Director Dan Trachtenberg, who after helming the delightful 10 Cloverfield Lane — another film that completely upended franchise expectations — found himself attached to project after project that didn’t take off for various reasons. He reasserted himself on television, with the excellent pilot episode of The Boys, and Playtest on Black Mirror. Trachtenberg was revealed as the director of Prey after hushed whispers about the film first began doing the rounds some months ago. It was going to be a prequel, they said, and if you prodded further, you’d hear a tantalising half-truth about the film being in a foreign language.

This isn’t entirely accurate, although Trachtenberg — like some of our own filmmakers — has filmed Prey like a bilingual movie. In addition to the English version, there’s apparently going to be a version entirely in the Comanche language, which is a first, and should be celebrated. But even though the film is dedicated to the Comanche Nation, I’m still not sold on the subtext here. Is it exploitative to set a movie that directly deals with the evisceration of humans at the hands of alien invaders within a community that suffered similar persecution, but in real life?

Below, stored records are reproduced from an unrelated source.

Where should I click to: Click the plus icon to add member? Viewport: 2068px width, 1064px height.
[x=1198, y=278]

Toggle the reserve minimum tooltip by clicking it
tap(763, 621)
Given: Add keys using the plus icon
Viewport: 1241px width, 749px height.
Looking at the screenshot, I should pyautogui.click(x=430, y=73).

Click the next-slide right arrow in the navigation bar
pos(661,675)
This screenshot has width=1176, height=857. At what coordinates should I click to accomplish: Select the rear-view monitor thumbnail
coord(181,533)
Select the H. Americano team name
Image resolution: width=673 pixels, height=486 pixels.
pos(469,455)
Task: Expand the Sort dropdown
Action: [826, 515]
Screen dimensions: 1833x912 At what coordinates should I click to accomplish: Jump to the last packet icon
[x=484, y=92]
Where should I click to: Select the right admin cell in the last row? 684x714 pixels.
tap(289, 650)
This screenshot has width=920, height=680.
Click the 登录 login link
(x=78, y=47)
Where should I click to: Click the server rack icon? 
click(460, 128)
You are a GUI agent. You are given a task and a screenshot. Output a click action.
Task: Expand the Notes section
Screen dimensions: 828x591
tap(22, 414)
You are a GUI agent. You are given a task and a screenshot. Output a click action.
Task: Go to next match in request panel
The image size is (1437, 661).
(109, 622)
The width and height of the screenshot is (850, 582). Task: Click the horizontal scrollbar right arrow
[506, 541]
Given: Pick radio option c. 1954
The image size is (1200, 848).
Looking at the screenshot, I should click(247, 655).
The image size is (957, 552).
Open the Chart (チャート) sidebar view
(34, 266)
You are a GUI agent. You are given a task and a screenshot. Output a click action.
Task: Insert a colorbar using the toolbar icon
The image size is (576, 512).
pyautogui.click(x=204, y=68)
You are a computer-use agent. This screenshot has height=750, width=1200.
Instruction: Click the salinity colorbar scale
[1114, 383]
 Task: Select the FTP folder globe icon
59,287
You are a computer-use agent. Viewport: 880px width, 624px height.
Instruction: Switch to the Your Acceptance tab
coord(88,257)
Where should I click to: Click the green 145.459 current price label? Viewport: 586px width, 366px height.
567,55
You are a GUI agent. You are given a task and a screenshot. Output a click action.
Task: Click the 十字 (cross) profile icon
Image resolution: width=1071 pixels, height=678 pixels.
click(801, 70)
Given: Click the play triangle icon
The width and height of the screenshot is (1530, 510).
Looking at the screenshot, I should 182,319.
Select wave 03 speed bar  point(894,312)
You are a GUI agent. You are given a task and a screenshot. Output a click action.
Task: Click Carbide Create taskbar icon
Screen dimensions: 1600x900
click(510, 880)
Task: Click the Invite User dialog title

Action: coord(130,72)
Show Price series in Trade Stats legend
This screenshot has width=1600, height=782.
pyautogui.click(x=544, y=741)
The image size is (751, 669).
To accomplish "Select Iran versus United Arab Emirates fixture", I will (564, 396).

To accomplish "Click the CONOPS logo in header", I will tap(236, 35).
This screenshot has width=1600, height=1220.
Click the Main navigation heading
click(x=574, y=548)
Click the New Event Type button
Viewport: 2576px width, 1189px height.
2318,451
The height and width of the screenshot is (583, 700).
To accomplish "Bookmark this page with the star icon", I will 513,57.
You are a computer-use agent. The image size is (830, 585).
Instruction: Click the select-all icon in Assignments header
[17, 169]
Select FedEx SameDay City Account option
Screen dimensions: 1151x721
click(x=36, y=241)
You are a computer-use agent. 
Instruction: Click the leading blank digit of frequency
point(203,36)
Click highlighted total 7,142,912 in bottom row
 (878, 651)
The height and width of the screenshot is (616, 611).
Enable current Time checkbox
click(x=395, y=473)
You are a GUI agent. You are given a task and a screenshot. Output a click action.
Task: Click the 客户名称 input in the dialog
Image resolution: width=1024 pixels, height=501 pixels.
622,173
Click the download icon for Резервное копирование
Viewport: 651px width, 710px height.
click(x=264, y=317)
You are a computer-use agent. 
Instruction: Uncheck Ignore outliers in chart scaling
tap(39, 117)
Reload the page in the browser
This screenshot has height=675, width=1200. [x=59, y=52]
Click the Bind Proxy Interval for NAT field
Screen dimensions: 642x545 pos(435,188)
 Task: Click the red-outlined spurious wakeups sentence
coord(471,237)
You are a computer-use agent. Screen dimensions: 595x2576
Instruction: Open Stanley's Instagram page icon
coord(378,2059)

Naru encounters villainous white settlers in the film’s third act, which suddenly roots the story in a recognisable reality after an hour or so of mostly fantastical world-building. But Trachtenberg handles both elements of the story with a deftness of touch. Prey is both a solid genre picture with a series of imaginatively filmed kill sequences and an inward-looking drama about a young person trying to find her place in the world.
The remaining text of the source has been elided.